Figure 2.

Profiling effects of CDNs on murine bone marrow derived MDSCs. (A) Summary of T cell suppression assay using BM-MDSCs stimulated with the indicated CDN for 24 hours at 2.5 µg/mL. CFSE dilution at the 1:1 MDSC:T cell ratio is shown, and per cent of live CD8 T cells proliferating at each indicated ratio is shown by heat map.

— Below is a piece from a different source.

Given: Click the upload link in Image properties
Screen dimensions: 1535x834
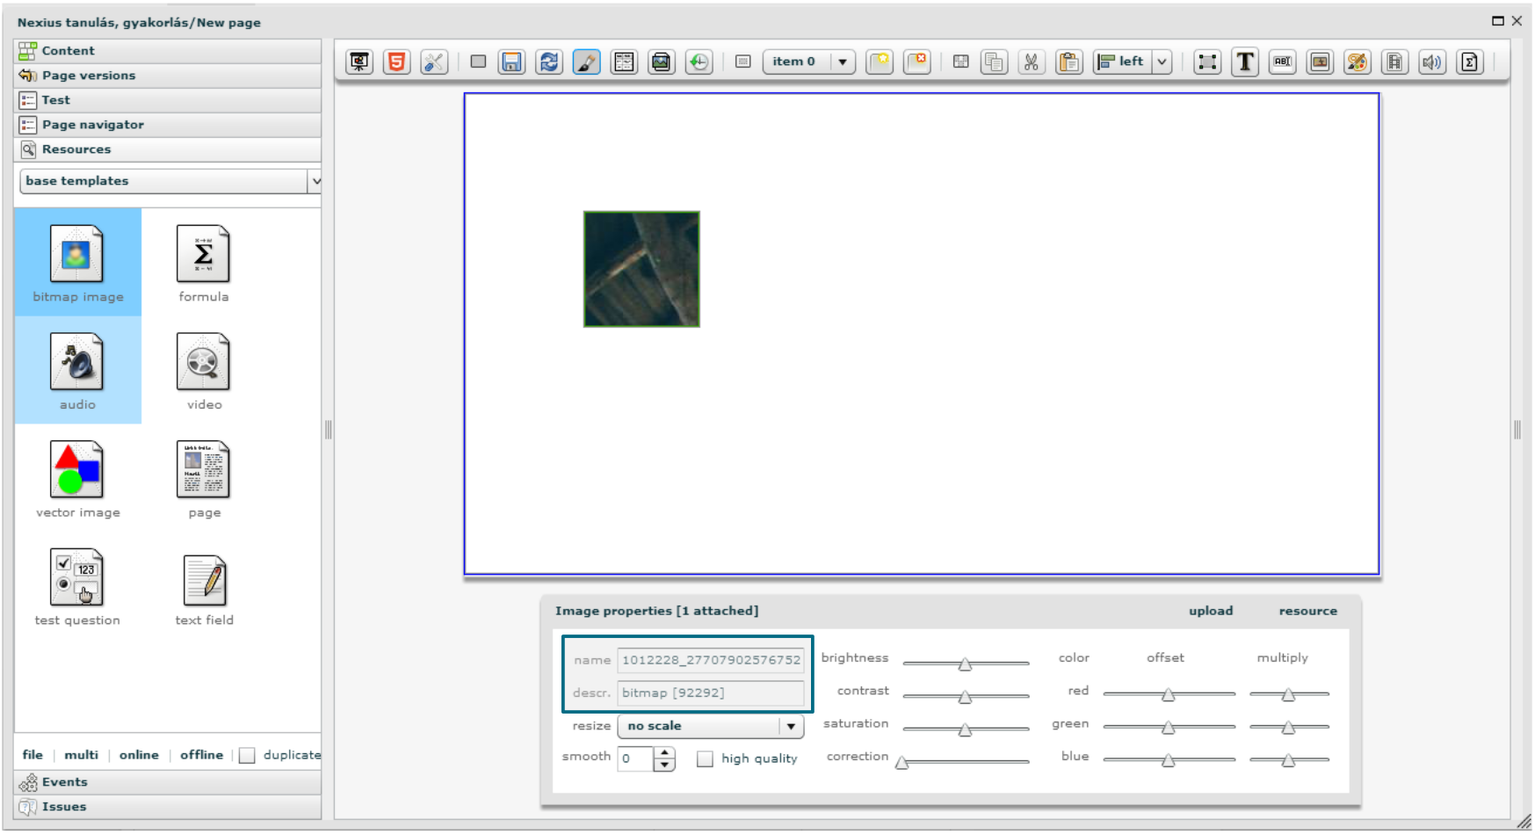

For B–E, BM-MDSC were stimulated by indicated CDN at 2.5 µg/mL for 24 hours, followed by RNA, whole cell pellet, or supernatant harvesting for downstream multiomic analysis. (B) Gene set enrichment analysis results of RNA sequencing data represented as log₂ normalized pathway enrichment score for each condition as compared with untreated BM-MDSC. Focus on hallmark gene sets. (C) Same as in figure part B), focused on transcription factor targets gene sets. (D) Relative protein levels as measured by reverse phase protein array, following log₂ normalization and median centering of the data. (E) Secreted analyte concentrations in culture supernatants measured using Luminex multiplex cytokine/chemokine analysis. Data were manually segregated to display relevant low abundance and high abundance analytes. Data are cumulative of MDSCs from 4 to 8 murine donors in two independent batches. CDN, cyclic dinucleotide; MDSC, bone marrow derived MDSC.